As an alternative to using the web forms linked from the Filters article, advanced users can pass a full recipe to the HXL Proxy as a URL-encoded JSON specification via the &recipe HTTP parameter. A recipe is simply a JSON list of filters, like this:

[
    {
        "filter": "with_rows",
        "queries": "org=unicef"
    },
    { 
        "filter": "count",
        "tags": "#adm1+name"
    }
]

For the Process JSON spec service, you embed the list of filters as the value of the recipe property in a JSON processing spec:

{
    "input": "http://example.org/dataset.csv",
    "recipe": [
        {
            "filter": "with_rows",
            "queries": "org=unicef"
        },
        { 
            "filter": "count",
            "tags": "#adm1+name"
        }
    ]
}

In both cases, the HXL Proxy will apply the filters in the order you list them, using the output from one as the input to the next. The output of the last filter will be the result of the processing chain.

Filter properties

Every filter specification includes a property filter set to a short name for the filter (e.g. "count"). The other properties, if any, depend on the filter type.

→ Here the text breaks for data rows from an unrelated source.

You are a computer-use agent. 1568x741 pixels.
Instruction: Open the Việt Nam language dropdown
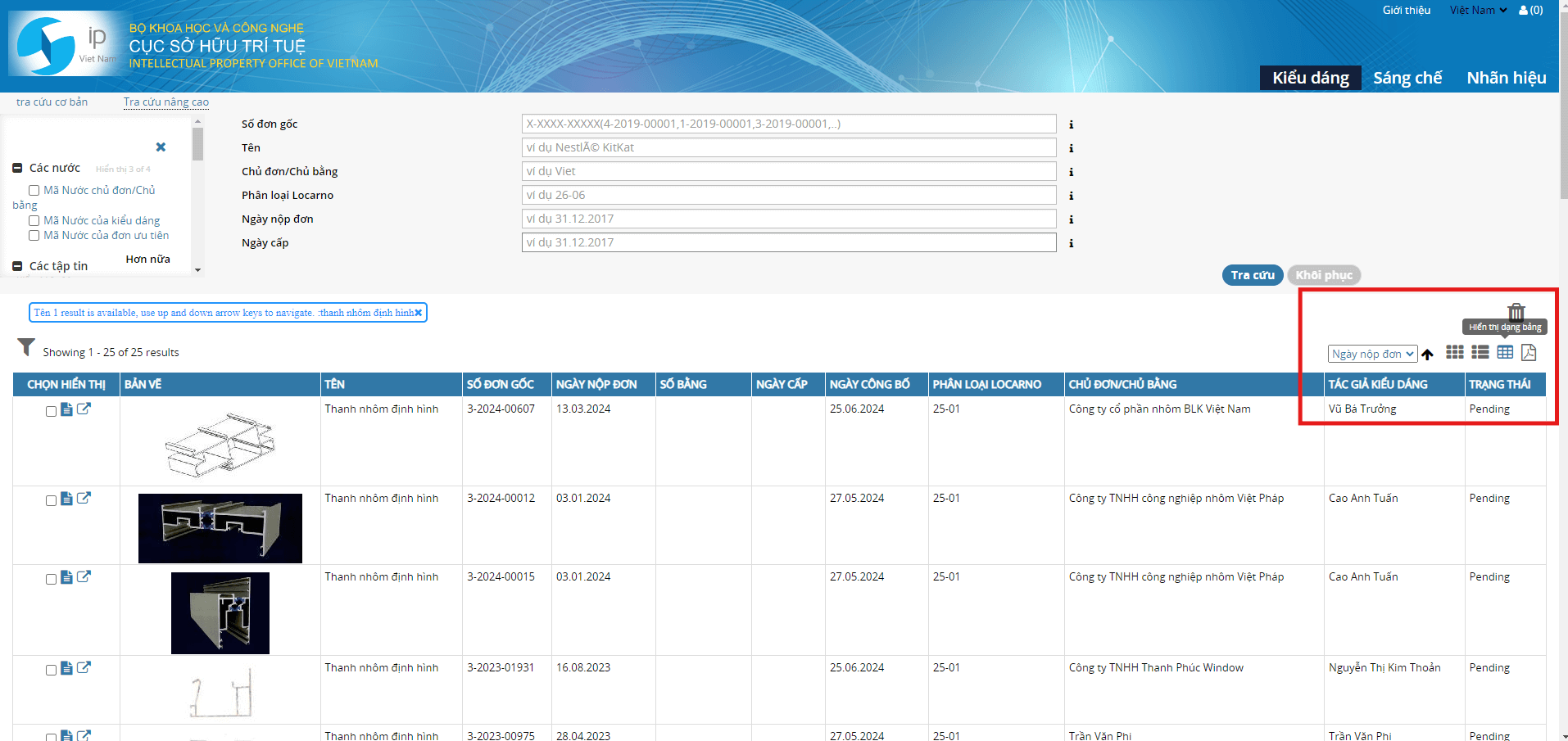pos(1478,11)
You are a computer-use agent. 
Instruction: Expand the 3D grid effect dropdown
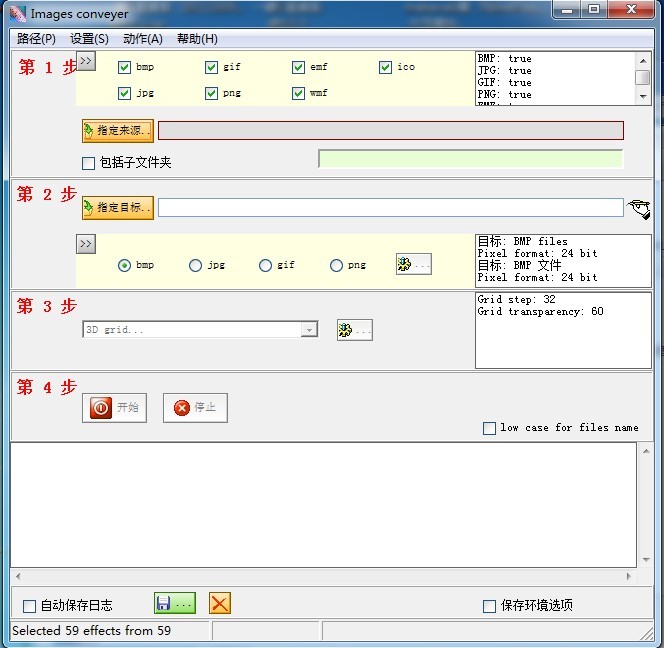point(309,330)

Add column filter properties

Unlike the web form, the JSON version allows you to add multiple columns in a single operation, so the name is add_columns (plural).

{ "filter": "add_columns",
  "specs": ["Country#country+name=Ghana"] }

Property	Required	Description	Example
filter	yes	The filter type	"add_columns"
specs	yes	A specification or list of specifications in the format header:tagspec=fixed value	"Country#country+code=SYR". Note that fixed values may include substitution patterns inside double braces to pull values from other columns, e.g. "X-{{#country+code}}"
before	no	If true, place the new column at the left rather than right of existing columns	True

Append datasets filter properties

{ "filter": "append",
  "append_source": "http://example.org/data.csv" }

Property	Required	Description	Example
filter	yes	The filter type	always "append"
append_source	yes	The URL or JSON source (see JSON data sources) for the dataset to append	"http://example.org/data.csv"
add_columns	no	If true, include columns that are in the append_source but not the original (default False).	True
queries	no	One or more Row queries to filter rows added from the append_source	"date>2010"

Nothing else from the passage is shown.